Compared to other similar trees, LDATree
sets itself apart in the
following ways:
-
It applies the idea of LDA (Linear Discriminant Analysis) when selecting variables, finding splits, and fitting models in terminal nodes.
-
It addresses certain limitations of the R implementation of LDA (
MASS::lda
), such as handling missing values, dealing with more features than samples, and constant values within groups. -
Re-implement LDA using the Generalized Singular Value Decomposition (GSVD), LDATree offers quick response, particularly with large datasets.
-
The package also includes several visualization tools to provide deeper insights into the data.

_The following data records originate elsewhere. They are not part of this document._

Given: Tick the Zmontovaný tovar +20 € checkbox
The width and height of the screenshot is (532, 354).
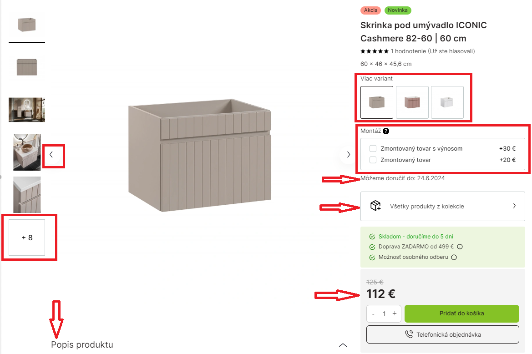Looking at the screenshot, I should (373, 160).

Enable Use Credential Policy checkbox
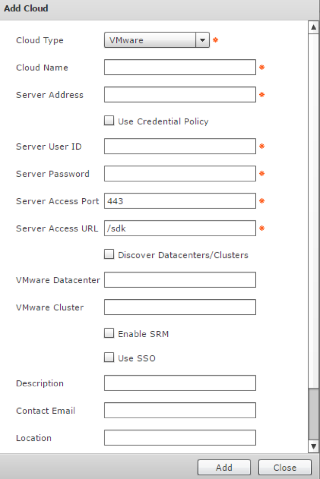(109, 121)
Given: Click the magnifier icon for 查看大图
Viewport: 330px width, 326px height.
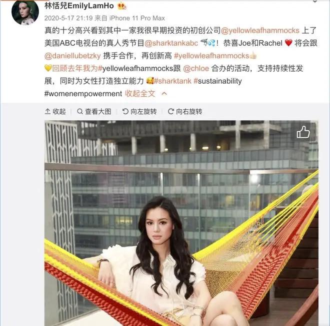Looking at the screenshot, I should pos(80,111).
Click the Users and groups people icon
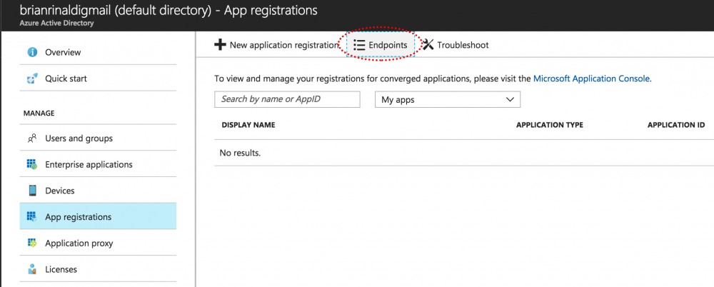 [32, 139]
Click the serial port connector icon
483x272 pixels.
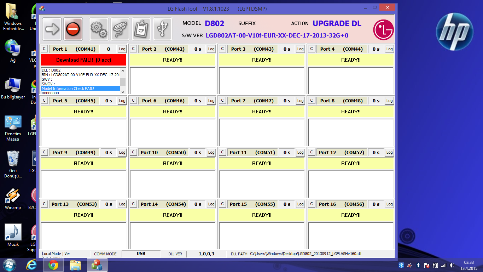tap(120, 29)
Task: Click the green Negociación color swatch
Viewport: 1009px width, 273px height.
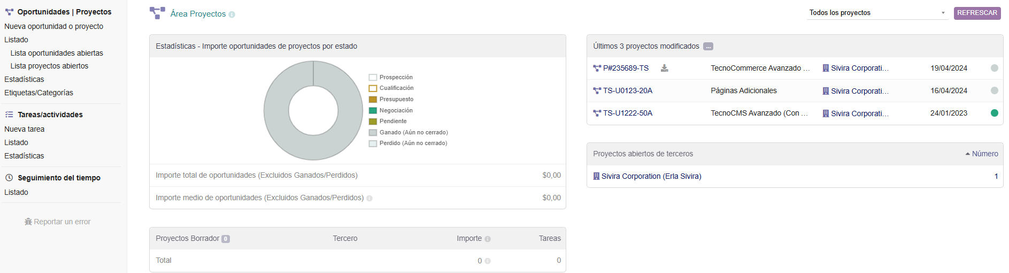Action: click(373, 110)
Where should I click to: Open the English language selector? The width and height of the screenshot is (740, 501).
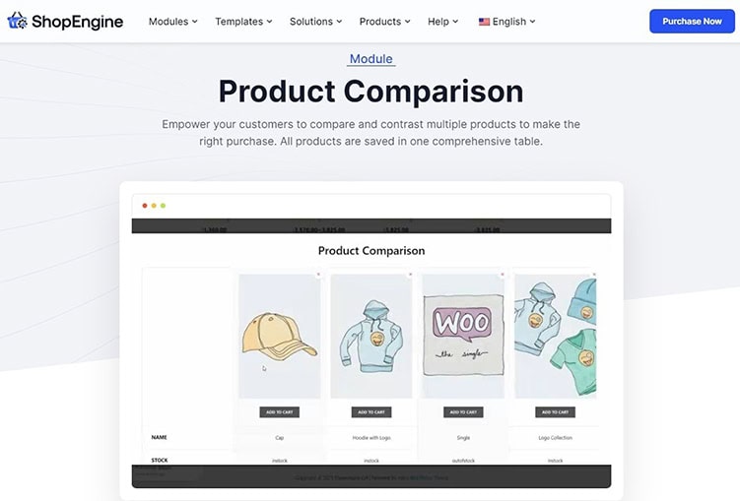506,22
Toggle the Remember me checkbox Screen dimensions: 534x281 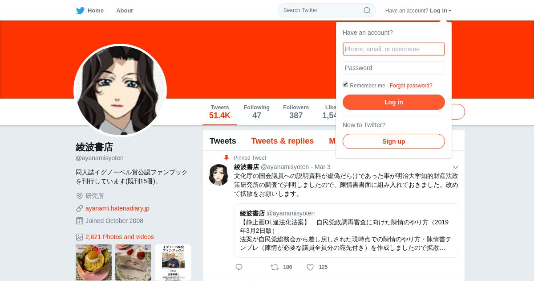(345, 84)
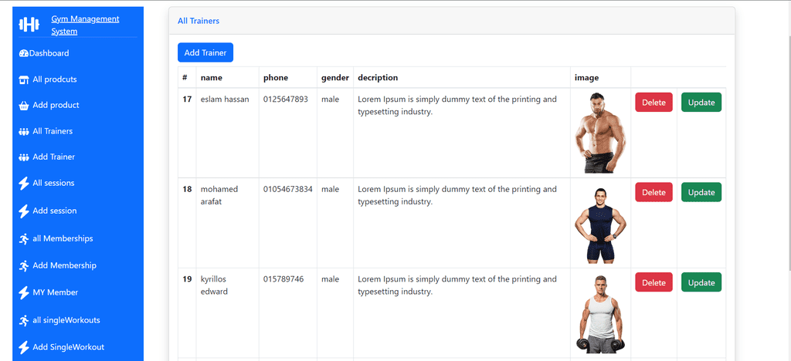791x361 pixels.
Task: Click the blue Add Trainer button
Action: click(x=205, y=52)
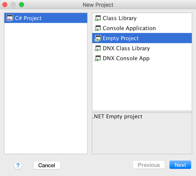The width and height of the screenshot is (196, 176).
Task: Select the DNX Console App template
Action: (x=126, y=59)
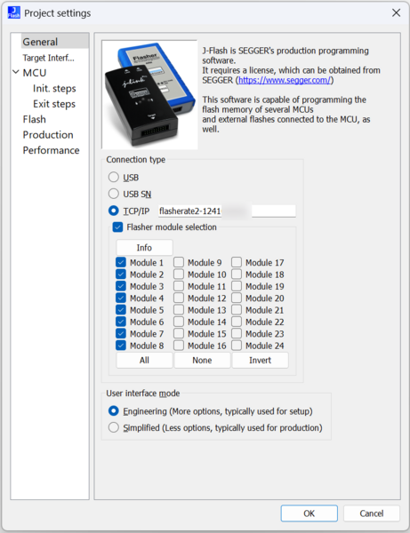Image resolution: width=410 pixels, height=533 pixels.
Task: Select Simplified user interface mode
Action: tap(113, 427)
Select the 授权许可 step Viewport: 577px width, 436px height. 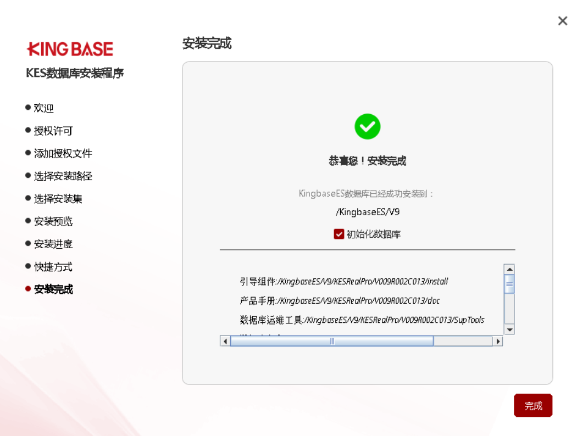tap(53, 131)
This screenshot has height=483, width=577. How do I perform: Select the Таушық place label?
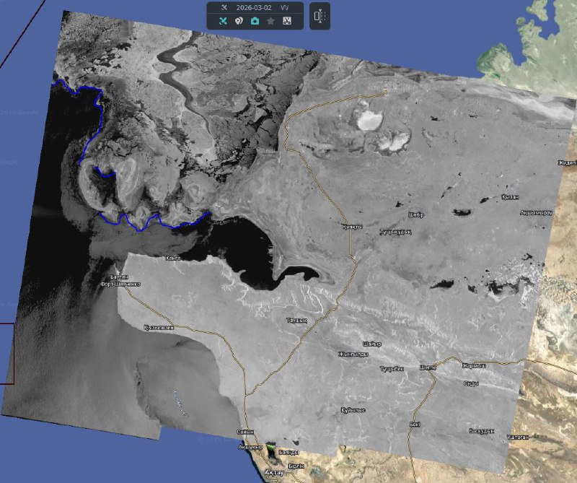296,320

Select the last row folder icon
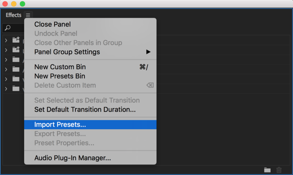coord(16,89)
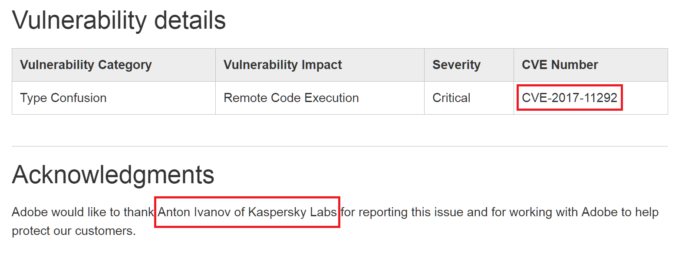Click the "Type Confusion" table cell
The height and width of the screenshot is (274, 682).
[x=63, y=98]
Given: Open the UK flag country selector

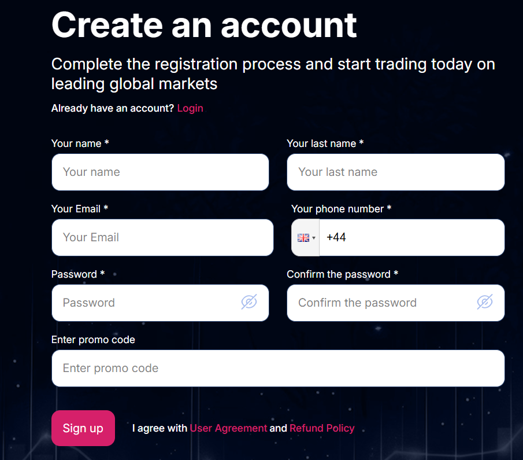Looking at the screenshot, I should point(306,237).
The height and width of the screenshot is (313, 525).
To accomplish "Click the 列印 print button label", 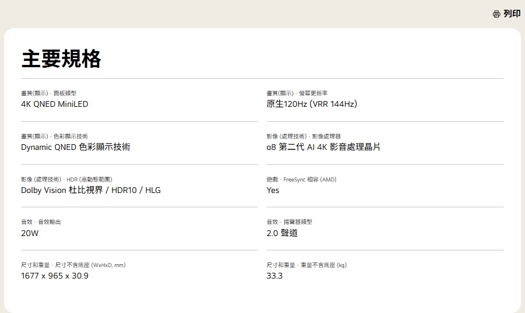I will click(x=512, y=14).
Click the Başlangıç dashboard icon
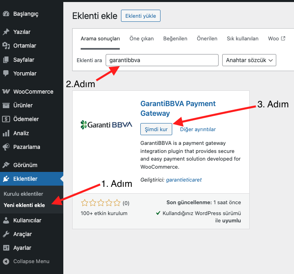 click(x=6, y=14)
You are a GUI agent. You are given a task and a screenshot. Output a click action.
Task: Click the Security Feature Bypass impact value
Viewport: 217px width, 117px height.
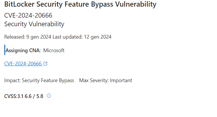pyautogui.click(x=48, y=80)
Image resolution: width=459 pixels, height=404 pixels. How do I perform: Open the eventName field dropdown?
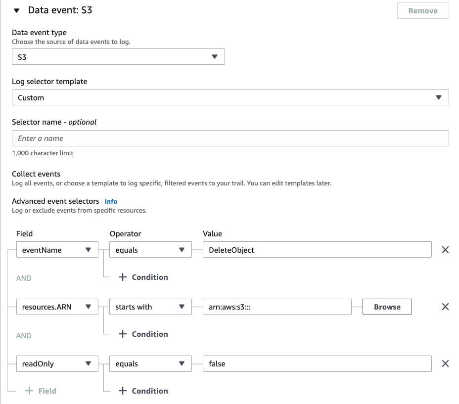56,250
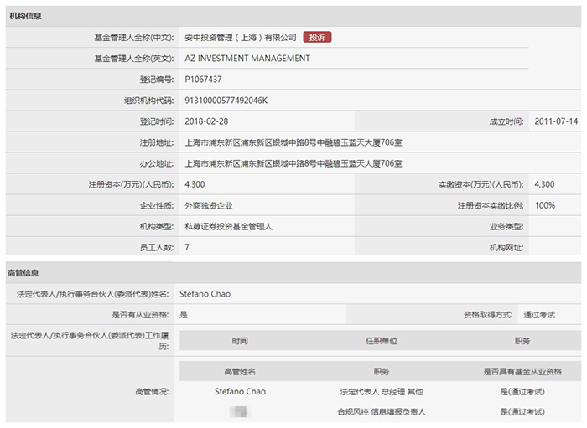Screen dimensions: 587x428
Task: Click the registration date 2018-02-28
Action: [206, 121]
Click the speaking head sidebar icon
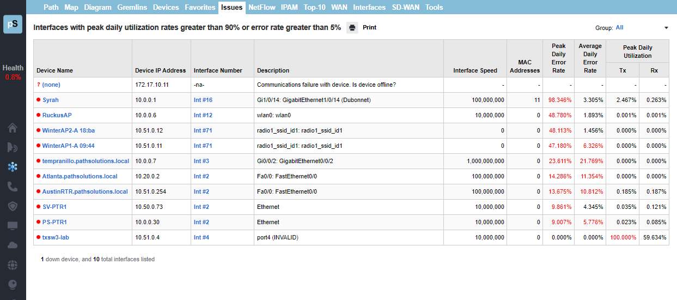 pos(13,147)
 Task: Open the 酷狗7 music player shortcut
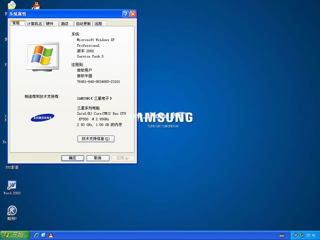click(x=12, y=211)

install.packages("LDATree")
To build an LDATree:
library(LDATree)
set.seed(456)
fit <- Treee(Species~., data = iris)
To plot the LDATree:
# View the overall tree.
plot(fit)
# Three types of individual plots
# 1. Scatter plot on first two LD scores
plot(fit, data = iris, node = 1)
# 2. Density plot on the first LD score
plot(fit, data = iris, node = 3)
# 3. A message
plot(fit, data = iris, node = 5)
#> [1] "Every observation in this node is predicted to be virginica"
To make predictions:
# Prediction only.
predictions <- predict(fit, iris)
head(predictions)
#> [1] "setosa" "setosa" "setosa" "setosa" "setosa" "setosa"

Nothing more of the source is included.